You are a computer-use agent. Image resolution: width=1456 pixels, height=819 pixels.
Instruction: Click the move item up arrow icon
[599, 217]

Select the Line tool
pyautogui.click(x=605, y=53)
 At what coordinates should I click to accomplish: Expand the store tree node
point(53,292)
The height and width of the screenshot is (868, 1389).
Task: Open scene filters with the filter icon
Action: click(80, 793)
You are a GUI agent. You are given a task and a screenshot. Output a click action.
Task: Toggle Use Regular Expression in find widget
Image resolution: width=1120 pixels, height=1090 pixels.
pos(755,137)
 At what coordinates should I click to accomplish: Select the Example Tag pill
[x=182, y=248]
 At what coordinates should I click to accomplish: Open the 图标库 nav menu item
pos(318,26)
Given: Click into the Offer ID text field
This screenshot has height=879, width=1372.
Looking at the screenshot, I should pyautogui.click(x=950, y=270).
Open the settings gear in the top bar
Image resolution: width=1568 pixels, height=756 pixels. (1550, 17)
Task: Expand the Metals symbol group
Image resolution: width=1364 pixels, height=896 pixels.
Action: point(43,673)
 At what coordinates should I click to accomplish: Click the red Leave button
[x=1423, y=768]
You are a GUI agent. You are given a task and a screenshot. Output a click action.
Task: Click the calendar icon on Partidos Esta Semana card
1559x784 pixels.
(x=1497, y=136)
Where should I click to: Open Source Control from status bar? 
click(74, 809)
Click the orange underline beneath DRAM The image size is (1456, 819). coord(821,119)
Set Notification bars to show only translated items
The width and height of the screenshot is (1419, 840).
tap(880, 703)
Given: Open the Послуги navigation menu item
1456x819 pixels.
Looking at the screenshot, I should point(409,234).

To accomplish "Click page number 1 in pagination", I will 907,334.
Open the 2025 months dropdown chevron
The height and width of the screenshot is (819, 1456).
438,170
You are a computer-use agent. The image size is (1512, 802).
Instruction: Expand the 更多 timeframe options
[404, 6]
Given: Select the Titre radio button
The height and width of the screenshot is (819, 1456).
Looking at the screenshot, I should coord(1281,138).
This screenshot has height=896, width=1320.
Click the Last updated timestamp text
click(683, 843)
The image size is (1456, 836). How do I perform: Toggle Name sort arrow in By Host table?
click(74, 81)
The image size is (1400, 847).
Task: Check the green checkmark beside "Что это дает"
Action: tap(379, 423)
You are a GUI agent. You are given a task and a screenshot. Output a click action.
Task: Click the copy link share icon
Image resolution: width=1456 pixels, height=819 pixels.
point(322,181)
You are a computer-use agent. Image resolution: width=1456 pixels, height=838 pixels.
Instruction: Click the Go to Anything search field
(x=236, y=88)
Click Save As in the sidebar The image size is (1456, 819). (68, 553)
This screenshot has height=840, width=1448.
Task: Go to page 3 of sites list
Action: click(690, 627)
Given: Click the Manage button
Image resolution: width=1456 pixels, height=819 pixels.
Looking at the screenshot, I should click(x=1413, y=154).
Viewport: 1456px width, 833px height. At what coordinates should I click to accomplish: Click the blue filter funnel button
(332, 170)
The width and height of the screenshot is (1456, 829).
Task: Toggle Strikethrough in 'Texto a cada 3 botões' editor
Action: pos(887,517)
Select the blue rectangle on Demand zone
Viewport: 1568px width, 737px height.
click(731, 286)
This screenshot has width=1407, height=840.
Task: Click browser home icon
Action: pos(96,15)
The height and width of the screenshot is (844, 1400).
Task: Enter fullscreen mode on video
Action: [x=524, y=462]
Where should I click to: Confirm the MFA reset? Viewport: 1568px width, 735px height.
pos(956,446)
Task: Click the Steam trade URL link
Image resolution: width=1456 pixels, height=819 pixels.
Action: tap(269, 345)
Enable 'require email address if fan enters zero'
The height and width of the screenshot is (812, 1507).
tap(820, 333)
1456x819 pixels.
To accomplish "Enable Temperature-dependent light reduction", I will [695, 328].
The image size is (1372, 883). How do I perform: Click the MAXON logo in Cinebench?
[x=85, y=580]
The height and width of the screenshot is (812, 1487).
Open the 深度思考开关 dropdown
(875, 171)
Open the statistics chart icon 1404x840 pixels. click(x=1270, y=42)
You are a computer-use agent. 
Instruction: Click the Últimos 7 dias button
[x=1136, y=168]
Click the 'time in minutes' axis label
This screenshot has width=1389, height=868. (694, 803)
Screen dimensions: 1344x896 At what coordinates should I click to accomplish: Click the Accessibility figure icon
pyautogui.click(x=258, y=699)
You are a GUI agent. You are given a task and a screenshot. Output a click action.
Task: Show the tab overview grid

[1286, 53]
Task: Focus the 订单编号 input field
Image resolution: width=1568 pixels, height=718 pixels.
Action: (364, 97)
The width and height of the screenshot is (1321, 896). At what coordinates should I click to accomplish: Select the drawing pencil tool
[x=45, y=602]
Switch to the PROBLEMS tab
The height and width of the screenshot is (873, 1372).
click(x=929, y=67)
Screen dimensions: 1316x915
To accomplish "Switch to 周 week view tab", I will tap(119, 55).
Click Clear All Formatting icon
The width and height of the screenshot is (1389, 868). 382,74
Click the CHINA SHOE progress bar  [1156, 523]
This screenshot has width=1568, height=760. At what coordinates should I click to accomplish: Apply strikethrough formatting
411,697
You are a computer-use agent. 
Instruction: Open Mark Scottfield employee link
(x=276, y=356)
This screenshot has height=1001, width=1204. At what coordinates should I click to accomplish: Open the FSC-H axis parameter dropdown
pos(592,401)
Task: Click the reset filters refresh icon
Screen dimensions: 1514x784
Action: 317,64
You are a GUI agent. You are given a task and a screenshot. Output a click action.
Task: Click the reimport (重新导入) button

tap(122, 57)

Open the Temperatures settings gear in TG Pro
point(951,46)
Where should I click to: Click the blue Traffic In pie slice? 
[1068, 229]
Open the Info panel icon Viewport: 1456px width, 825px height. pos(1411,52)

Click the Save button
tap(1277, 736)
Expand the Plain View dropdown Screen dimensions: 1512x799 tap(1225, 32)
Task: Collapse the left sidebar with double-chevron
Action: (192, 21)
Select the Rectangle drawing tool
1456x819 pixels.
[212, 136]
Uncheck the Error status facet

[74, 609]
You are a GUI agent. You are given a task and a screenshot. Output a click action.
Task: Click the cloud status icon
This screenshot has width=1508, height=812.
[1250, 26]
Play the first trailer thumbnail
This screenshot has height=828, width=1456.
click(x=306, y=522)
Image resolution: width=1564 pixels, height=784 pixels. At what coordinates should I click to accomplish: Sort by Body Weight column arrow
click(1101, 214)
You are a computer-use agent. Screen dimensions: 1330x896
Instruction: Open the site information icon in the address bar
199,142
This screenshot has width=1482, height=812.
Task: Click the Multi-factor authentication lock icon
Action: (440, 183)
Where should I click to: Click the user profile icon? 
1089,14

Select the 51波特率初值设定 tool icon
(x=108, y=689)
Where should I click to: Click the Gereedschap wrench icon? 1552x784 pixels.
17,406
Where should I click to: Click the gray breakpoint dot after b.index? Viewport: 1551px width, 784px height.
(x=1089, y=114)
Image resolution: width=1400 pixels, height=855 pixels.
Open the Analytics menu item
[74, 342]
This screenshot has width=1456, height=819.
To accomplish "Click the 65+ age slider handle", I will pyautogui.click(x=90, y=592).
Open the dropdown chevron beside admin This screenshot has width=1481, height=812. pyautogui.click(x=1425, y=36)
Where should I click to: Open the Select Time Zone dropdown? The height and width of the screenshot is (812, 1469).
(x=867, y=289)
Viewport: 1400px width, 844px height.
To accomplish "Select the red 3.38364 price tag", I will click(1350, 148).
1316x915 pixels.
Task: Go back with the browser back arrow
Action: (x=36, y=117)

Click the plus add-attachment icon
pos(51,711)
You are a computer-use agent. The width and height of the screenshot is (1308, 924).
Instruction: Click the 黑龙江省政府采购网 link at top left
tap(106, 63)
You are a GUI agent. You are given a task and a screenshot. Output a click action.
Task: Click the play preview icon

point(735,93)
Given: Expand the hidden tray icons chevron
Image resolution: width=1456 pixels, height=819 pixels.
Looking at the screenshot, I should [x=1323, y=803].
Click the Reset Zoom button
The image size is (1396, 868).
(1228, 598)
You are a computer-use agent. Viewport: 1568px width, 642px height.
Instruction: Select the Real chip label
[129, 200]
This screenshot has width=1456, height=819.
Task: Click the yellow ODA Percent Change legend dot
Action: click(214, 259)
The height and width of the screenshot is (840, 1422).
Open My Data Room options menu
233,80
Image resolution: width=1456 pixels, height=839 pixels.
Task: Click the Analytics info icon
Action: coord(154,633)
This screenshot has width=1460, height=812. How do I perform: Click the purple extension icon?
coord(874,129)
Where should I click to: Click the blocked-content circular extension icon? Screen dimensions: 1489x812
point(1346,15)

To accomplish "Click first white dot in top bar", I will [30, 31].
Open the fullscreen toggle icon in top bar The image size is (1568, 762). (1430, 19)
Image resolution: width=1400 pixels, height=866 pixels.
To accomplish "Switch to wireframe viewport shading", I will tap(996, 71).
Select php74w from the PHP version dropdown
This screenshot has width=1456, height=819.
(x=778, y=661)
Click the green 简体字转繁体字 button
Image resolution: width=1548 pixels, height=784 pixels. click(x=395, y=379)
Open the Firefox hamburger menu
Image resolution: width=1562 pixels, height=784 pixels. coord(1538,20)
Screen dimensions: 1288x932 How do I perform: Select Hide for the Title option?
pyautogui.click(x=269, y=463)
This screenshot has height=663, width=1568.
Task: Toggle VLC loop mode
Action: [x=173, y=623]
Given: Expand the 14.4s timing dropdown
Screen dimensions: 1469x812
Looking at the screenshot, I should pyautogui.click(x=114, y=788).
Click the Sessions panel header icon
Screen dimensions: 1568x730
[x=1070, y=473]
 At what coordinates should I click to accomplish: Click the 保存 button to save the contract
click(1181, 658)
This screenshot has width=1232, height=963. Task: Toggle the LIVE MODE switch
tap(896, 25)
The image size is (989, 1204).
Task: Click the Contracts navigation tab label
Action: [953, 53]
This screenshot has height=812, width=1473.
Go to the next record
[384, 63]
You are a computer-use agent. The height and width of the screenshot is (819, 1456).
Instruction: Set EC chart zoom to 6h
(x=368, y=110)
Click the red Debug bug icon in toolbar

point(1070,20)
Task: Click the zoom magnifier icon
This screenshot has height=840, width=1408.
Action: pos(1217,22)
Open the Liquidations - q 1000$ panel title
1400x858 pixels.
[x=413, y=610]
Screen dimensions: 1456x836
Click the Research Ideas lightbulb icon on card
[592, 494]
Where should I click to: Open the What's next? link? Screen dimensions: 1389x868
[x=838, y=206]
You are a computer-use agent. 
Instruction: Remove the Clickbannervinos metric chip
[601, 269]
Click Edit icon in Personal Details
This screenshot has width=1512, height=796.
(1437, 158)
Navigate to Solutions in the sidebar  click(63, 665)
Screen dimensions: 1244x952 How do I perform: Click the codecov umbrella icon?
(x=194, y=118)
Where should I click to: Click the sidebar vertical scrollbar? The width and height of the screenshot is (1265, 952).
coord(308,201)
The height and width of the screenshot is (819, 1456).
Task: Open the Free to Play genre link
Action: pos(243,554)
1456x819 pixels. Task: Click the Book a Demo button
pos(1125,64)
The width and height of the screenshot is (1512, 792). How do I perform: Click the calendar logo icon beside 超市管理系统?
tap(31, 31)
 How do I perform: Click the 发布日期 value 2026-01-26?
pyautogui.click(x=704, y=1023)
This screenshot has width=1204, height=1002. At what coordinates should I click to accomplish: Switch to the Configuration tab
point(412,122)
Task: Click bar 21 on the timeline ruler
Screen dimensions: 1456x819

# # # #

◆ What you are asked to do
Reproduce exactly the lines of the records above from the one with "Go to the next record" to the one with "Task: Click the zoom magnifier icon", both included, and leave out everything else.

◆ Task solution
Go to the next record
[384, 63]
You are a computer-use agent. The height and width of the screenshot is (819, 1456).
Instruction: Set EC chart zoom to 6h
(x=368, y=110)
Click the red Debug bug icon in toolbar

point(1070,20)
Task: Click the zoom magnifier icon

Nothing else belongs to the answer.